**SOURCE EXTRACT:**
/---
Hello everyone,
I am struggling to run nf‑core/rnaseq v3.18.0 (Nextflow v25.04.2) on the HPC system—specifically the ORF queue, which enforces 55 ≤ CPU ≤ 110 for every Slurm job. Light steps (FastQC, gunzip, Trim Galore, MultiQC) request far fewer CPUs, so my jobs are rejected or my user account is temporarily suspended for violating utilisation/QoS rules.
Below I provide **the full nextflow.config
profile and the corresponding **params.json
so that you can see exactly what I am submitting. Any suggestions—whether batching patterns, queue settings, or general experience running Nextflow on similarly restrictive queues—would be greatly appreciated.
\---
**RAW DATA:**
/---
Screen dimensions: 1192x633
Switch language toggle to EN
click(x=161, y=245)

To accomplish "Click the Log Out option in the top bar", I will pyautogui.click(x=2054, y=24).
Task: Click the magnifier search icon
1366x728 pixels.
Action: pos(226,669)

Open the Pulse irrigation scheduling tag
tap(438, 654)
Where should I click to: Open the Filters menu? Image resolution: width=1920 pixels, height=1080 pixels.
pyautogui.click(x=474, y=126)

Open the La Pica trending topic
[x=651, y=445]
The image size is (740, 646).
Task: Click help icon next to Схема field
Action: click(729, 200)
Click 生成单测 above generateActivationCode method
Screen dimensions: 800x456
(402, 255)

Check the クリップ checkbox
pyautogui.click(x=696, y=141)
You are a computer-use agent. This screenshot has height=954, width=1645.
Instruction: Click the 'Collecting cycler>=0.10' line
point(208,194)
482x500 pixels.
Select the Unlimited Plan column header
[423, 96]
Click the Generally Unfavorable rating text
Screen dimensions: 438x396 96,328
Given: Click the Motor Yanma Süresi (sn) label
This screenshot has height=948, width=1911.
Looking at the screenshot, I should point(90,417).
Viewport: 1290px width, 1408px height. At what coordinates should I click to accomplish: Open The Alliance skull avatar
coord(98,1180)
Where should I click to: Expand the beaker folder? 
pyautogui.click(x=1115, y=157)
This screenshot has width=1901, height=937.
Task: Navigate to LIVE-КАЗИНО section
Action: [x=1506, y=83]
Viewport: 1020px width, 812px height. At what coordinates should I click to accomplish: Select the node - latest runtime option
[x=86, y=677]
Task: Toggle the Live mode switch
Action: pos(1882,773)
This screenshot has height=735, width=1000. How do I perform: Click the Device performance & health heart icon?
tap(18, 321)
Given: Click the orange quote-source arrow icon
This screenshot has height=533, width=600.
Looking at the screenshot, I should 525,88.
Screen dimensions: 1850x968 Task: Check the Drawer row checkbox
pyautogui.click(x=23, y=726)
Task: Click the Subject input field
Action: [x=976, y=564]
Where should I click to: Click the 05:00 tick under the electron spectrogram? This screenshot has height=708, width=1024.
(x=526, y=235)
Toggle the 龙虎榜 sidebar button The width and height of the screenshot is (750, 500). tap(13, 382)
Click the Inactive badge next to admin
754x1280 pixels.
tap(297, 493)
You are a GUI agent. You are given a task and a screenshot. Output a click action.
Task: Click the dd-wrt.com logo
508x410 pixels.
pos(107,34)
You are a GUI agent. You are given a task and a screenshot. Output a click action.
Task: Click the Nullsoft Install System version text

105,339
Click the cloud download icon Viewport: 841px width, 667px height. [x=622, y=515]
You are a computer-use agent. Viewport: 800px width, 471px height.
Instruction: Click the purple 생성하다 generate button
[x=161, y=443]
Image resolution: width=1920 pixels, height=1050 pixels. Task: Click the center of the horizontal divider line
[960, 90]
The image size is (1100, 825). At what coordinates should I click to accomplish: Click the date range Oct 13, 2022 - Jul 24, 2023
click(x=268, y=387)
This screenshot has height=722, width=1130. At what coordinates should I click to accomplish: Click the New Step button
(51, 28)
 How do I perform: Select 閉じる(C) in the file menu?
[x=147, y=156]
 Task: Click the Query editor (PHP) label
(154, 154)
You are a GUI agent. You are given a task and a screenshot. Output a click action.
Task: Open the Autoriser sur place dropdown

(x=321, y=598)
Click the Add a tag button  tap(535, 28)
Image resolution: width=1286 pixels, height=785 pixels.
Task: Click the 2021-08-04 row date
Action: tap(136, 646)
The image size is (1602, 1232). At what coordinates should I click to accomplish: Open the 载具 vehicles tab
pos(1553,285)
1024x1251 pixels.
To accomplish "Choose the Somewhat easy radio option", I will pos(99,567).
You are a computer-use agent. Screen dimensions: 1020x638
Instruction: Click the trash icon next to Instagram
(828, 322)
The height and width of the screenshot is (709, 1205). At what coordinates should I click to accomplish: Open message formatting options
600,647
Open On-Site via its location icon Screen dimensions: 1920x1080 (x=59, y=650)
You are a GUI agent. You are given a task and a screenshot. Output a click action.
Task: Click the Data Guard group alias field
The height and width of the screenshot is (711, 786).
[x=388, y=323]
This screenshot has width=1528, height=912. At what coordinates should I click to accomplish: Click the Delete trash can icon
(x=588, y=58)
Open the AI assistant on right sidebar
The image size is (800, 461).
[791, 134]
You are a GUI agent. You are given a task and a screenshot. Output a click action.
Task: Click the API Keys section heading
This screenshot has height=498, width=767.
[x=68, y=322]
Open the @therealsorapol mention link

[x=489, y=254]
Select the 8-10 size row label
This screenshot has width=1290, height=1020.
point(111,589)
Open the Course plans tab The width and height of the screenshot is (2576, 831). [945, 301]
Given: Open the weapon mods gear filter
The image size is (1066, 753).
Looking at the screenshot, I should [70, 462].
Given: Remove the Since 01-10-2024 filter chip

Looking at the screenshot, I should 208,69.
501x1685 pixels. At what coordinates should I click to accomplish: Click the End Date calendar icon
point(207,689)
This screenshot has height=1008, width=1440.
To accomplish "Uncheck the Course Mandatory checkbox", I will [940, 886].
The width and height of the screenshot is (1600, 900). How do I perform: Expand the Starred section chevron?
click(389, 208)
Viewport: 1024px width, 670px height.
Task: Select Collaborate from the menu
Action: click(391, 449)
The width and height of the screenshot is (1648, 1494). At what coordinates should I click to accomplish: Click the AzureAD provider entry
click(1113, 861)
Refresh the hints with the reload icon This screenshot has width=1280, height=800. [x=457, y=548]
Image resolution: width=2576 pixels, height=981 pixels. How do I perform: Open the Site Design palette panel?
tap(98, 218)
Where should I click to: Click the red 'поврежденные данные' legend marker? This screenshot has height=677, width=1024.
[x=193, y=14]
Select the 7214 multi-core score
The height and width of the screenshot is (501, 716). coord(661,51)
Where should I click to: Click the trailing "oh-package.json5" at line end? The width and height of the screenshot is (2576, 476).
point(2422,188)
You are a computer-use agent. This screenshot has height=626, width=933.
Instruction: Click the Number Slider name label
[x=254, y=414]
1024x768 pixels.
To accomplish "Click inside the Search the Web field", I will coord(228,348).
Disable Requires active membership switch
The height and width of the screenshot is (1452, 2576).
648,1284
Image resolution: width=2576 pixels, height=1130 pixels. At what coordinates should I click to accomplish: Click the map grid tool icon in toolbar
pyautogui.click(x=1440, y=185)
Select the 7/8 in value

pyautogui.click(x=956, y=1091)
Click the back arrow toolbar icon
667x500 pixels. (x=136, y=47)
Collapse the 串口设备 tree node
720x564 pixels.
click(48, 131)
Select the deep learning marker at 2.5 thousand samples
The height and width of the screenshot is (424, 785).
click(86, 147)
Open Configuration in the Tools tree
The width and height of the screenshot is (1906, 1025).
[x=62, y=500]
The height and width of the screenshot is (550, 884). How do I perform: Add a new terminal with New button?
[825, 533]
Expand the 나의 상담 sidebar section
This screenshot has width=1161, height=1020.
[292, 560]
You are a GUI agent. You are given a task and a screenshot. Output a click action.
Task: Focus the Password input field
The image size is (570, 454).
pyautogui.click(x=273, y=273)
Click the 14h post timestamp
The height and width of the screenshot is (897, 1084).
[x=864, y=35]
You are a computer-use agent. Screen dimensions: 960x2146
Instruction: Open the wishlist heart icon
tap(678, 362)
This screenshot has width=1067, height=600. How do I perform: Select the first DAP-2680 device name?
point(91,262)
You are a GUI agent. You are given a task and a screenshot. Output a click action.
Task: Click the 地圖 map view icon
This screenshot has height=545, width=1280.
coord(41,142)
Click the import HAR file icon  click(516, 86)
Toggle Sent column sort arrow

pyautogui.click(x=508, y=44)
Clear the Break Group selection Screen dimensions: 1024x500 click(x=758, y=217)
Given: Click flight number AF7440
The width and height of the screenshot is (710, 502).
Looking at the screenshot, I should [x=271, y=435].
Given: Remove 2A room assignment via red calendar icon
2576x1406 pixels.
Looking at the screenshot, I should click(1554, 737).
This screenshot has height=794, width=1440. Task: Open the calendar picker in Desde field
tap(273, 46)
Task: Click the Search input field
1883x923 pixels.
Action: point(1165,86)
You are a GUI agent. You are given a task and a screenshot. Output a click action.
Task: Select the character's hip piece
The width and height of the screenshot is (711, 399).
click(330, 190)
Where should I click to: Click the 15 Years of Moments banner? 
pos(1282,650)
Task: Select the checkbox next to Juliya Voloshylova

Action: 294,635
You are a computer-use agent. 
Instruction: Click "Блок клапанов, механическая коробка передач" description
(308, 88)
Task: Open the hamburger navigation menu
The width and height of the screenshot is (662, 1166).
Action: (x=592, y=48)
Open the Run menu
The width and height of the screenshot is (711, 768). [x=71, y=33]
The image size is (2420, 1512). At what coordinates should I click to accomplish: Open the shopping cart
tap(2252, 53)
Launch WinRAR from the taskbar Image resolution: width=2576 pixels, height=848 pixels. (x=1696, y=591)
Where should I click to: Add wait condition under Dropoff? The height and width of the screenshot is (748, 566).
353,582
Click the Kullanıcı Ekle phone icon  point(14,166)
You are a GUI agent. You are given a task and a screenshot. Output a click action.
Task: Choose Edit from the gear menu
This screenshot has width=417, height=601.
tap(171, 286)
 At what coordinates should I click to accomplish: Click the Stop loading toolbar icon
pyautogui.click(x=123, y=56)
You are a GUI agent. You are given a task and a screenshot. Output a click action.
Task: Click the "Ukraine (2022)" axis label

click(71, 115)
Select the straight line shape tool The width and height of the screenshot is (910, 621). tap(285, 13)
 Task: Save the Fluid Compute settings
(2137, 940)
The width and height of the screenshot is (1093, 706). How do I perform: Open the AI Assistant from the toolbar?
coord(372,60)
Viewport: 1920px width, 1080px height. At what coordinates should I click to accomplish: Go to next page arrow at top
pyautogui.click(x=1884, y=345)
\---
**TASKS FOR THIS EXERCISE:**
1) Retype the part of the Nextflow forum post that opens with the words containing "Below I provide" and closes with "be greatly appreciated.".
2) From the Nextflow forum post, list every light step that the poster names as requesting far fewer CPUs.
The rows are not needed for anything here.

**COMPLETE ANSWERS:**
1)
Below I provide **the full nextflow.config
profile and the corresponding **params.json
so that you can see exactly what I am submitting. Any suggestions—whether batching patterns, queue settings, or general experience running Nextflow on similarly restrictive queues—would be greatly appreciated.

2) FastQC, gunzip, Trim Galore, MultiQC